A second form of “awkward silence” comes in funding discussions.

 

Governments often provide support for co-creation opportunities with minor grants to startups but “as soon as the use case starts generating revenue, the company is at risk of being ineligible for R&D subsidies”, which startups are heavily reliant on in their growth process.

 

In the absence of real incentives to innovate for the public sector, companies and investors are left without motive and models to scale the relationship.

 

It is something that Hessel van Oorschot, programme manager at the Intergov Startup in Residence, also talked about at GovMesh.

 

The latter has produced a playbook to support public sector teams in scaling up partnerships with startups.

 

Grimsson continued, “This is happening in Iceland right now. We are tightening our budgets, to make sure that every Krone is being spent wisely.

 

“Unfortunately, we are seeing R&D as one of the first things to be cut, and it leads to more awkward silence”.

 

The erosion of trust, or sense of government as an unreliable customer, pushes startups to Silicon Valley or other innovation-friendly markets.

 

“When we actually cure cancer or solve ICU workflows, Icelanders will be the last to benefit from it if the government drops the ball”.

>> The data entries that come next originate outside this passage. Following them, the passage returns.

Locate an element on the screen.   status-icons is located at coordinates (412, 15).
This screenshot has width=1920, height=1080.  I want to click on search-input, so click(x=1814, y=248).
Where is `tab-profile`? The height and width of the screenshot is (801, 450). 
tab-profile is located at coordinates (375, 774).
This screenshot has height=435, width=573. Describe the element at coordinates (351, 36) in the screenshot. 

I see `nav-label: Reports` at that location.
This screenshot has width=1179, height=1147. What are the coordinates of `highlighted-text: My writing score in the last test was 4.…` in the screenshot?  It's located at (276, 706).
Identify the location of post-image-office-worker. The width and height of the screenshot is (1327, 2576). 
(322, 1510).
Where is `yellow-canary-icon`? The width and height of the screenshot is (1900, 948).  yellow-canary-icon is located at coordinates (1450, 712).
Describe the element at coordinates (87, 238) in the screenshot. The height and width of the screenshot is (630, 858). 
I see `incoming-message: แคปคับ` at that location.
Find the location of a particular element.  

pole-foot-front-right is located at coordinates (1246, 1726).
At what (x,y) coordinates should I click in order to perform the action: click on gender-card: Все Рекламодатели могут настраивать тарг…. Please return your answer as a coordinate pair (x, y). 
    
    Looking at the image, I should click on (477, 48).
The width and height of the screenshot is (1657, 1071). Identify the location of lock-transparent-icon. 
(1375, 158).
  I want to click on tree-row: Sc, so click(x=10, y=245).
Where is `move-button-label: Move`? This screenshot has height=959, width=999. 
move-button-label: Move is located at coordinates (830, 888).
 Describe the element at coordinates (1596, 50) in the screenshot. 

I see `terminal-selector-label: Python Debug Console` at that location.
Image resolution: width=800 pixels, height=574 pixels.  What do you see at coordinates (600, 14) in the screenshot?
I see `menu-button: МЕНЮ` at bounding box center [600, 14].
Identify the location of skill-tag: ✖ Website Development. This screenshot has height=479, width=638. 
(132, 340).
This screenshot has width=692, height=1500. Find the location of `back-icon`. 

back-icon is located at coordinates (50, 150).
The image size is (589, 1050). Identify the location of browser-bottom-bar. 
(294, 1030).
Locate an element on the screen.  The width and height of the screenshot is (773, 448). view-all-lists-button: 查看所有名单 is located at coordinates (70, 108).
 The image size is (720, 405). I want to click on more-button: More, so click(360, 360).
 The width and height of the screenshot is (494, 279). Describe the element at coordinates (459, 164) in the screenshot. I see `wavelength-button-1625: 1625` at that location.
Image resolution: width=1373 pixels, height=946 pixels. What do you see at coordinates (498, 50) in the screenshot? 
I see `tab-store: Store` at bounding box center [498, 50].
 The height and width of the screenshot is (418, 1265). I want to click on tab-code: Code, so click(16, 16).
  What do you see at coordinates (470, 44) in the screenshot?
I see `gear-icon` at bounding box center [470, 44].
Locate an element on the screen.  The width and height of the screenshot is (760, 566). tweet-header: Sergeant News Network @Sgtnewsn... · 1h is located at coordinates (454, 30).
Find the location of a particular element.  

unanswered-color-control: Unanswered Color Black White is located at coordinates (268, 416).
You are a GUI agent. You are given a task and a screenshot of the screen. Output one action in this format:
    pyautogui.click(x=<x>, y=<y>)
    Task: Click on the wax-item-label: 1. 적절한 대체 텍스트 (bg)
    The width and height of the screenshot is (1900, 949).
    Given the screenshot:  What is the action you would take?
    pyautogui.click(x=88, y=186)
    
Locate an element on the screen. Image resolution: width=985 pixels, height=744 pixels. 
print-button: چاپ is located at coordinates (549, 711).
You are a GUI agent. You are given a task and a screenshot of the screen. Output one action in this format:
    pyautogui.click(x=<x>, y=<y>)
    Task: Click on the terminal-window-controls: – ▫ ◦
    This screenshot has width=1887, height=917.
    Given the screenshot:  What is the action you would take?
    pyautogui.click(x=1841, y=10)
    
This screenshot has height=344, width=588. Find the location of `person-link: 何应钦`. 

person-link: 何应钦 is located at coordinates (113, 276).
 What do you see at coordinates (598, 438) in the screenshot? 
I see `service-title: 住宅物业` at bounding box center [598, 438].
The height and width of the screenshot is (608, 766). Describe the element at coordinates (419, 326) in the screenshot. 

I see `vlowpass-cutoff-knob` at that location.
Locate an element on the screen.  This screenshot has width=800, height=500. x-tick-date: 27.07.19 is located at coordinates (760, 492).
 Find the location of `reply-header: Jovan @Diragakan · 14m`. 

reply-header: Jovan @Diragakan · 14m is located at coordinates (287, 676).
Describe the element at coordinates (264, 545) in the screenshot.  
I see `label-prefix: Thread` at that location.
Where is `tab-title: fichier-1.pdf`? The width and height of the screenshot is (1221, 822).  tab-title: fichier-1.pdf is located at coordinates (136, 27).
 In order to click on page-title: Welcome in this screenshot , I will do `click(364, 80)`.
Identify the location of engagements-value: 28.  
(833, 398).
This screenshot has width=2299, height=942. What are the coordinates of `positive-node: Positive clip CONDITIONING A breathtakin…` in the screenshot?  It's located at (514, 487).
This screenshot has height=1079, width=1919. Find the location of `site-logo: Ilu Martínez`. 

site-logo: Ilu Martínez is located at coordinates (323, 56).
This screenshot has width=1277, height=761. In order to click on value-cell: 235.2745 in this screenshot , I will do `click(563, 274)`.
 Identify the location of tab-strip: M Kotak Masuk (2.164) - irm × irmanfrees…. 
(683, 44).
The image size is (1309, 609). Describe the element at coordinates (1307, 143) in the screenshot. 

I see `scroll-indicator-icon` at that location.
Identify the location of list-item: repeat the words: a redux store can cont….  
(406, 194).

Being a better customer and supporting startups

 

Startups or scaleups and government aren’t the most natural match, Grimsson admitted.

 

“The public sector moves slowly, is risk averse, and cautious”, he said. “Startups need constant feedback and traction”. It’s a tale as old as time.

 

He said there are three things that governments could do to make government-startup relationships easier: be clearer on their needs and priorities; communicate better and more frequently; and derisk government-startup relationships by using procurement as a market-shaping tool.

 

The first is perhaps most important.

Being better customers was one of the main themes of GovMesh 3.0 in Vilnius
 

In another conversation this writer had with Grimsson, he talked about governments’ “hesitation to innovate because inherently, institutions aren’t motivated to exceed expectations, they are rather motivated to just be good enough.”, something that he called “the fundamental issue in public sector mentality and purpose”.

 

Grimsson is fond of quoting the Serenity prayer: “God, grant me the serenity to accept the things I cannot change, courage to change the things I can, and wisdom to know the difference”.

 

This can be a crucial mantra for governments in terms of knowing when to show courage and bring in startups when tradition fails.

 

“It is important for governments to actively participate in the innovation conversation: attend startup conferences, begin conversations, and be present.

 

In a call-to-action for the other governments present at GovMesh, he said: “we need to disperse, get involved with startups, and share what we learn to spot scalability opportunities” and adds “but most importantly we have to take a leap of faith and change the things we can.

 

Finally, governments need to use procurement as a market-shaping tool. This meant working together between countries on joint problems, “creating multiple buyer panels, coming up with the problem together and taking it to the market”.

 

It can mean running startup programmes like the Netherlands’ Startup in Residence – offering support which means the government can say “it’s okay to start without worrying about procurement pathways and regulatory environments”.

 

The key is understanding where collaboration should and can transition into co-creation. Working together with startups to co-create solutions ensures that governments can move from passive buyers to priority customers.

 

Governments could shift from late majority adopters – the last recipients of Grimsson’s imagined ICU solution – to early adopters, giving startups the perspective that they are easy to do business with and real target customers.

 

While governments cannot control a whole tech ecosystem on their own, they are able to create the conditions for those who can partner with them to build and develop that ecosystem.

 

In a year of conversations about sovereignty and about security, as well as those budget cuts that Grimsson mentions, it can be easy to overcorrect in screening out potential partners. Governments must keep, said Grimsson, returning to the Serenity, “the wisdom to tell the difference”.